Her 21-year-old son Frankie is a Special Olympics athlete who just completed his sophomore year in Clemson University's LifeProgram.
She wanted to do something to help raise money and awareness for South Carolina Special Olympics. So about a year ago, she came up with the concept of '24 Hours of Nothing But Net." She vowed to make 2,400 free throws — 100 per hour— for 24 straight hours. She did just that over the weekend, making 2,400 of 2,553 free throws , hitting at an amazing 94% accuracy, at the Mount Pleasant Town Hall gym.
Antonelli, who lives in the area, has already raised over $80,000 and that number is growing as more people have heard about feat.
"I got a little emotional thinking about how hard I trained and how long I spent in the gym and all the money we raised for Special Olympics," Antonelli said in a phone interview Monday. "Watching Frankie and seeing how excited and happy everyone was. I know I was motivated for a higher purpose."
She talked to local officials and the South Carolina Special Olympics board last year to get there help. They had no idea how successful it would be thanks to Antonelli's efforts.
"What an incredible event that Deb put together for Special Olympics," said Barry Coates, who is the President and CEO of the Special Olympics South Carolina chapter. "The amount of money she was able to raise for a first time event was awesome and far exceeded our expectations. Even more impressive was the awareness for our athletes garnered by her efforts."
DePaul coach Doug Bruno was one of many college coaches who donated to the event.
"The Special Olympics means a ton to our DePaul program," he said. "Debbie's idea is a great one and I think it would be one of the easiest fund raisers and fun raisers to do nationally."
Bruno's god daughter Maureen, who is in her 40s, has Down Syndrome and has been on the team's bench for 30-plus years.
"The first DePaul game Debbie did was in 1999 and Maureen was on the bench and we started talking about Frankie," Bruno recalled. "The Special Olympics has been a huge part of her life and mine."
The weekend was about more than just free throws.
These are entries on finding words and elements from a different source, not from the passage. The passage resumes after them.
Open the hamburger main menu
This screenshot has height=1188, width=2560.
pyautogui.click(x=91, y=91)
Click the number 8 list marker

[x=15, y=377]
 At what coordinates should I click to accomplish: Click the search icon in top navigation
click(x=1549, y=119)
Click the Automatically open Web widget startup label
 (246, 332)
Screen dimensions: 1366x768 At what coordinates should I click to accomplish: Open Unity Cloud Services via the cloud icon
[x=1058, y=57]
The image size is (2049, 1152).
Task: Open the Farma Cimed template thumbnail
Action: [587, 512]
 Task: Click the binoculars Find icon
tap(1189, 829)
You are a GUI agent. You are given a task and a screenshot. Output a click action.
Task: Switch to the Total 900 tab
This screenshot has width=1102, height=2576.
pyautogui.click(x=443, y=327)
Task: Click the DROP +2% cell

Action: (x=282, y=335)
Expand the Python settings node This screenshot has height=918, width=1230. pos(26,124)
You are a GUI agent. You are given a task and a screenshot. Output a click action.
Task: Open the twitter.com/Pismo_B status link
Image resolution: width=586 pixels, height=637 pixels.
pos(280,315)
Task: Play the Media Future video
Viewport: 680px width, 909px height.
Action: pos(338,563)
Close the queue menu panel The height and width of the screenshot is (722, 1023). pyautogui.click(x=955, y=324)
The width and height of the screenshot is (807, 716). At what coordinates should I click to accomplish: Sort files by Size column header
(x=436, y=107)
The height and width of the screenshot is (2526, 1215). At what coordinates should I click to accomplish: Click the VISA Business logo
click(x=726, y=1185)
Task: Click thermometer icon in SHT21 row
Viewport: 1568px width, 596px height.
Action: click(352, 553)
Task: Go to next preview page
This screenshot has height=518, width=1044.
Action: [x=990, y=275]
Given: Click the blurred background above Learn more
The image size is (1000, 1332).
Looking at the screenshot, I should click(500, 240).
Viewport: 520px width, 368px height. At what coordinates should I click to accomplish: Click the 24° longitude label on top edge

There was a basketball festival during the day with a food truck. There was also a Special Olympics and Unified Partner Dance on Saturday night that was DJ'd by Frankie. College of Charleston head basketball coach Earl Grant and former Chicago Cubs minor-leaguer Chris Singleton spoke during the Breakfast of Champions on Sunday morning.
Singleton's mother was one of nine people killed in 2015 in the Emanuel African Methodist Episcopal Church shooting.
"I knew he'd be better than any other Sunday morning service in Charleston that day," Antonelli said.
The event was livestreamed and many players and coaches offered their well wishes and spread the word on social media.
"One person gave me $5,000 and watched the live stream and saw what we were doing, so they doubled their pledge," Antonelli said.
Fittingly Frankie hit a ceremonial free throw to start off the event at noon Saturday and then hit the final one as well. Mother and son then climbed a ladder to cut down the net.
"Frankie is an unbelievable athlete. He's obviously my inspiration and motivation," Antonelli said. "In the gym I work out at when I'm home where the bands hang is a lanyard with a picture of Frankie on it. I know it's there, every time I go in the gym I can always see that. That was my motivation. You can have quotes and signs, that's not what I saw, I'd see that picture of Frankie."
Antonelli has already started to think about next year and would love to see the event grow nationally.
"This is just the start hopefully," she said.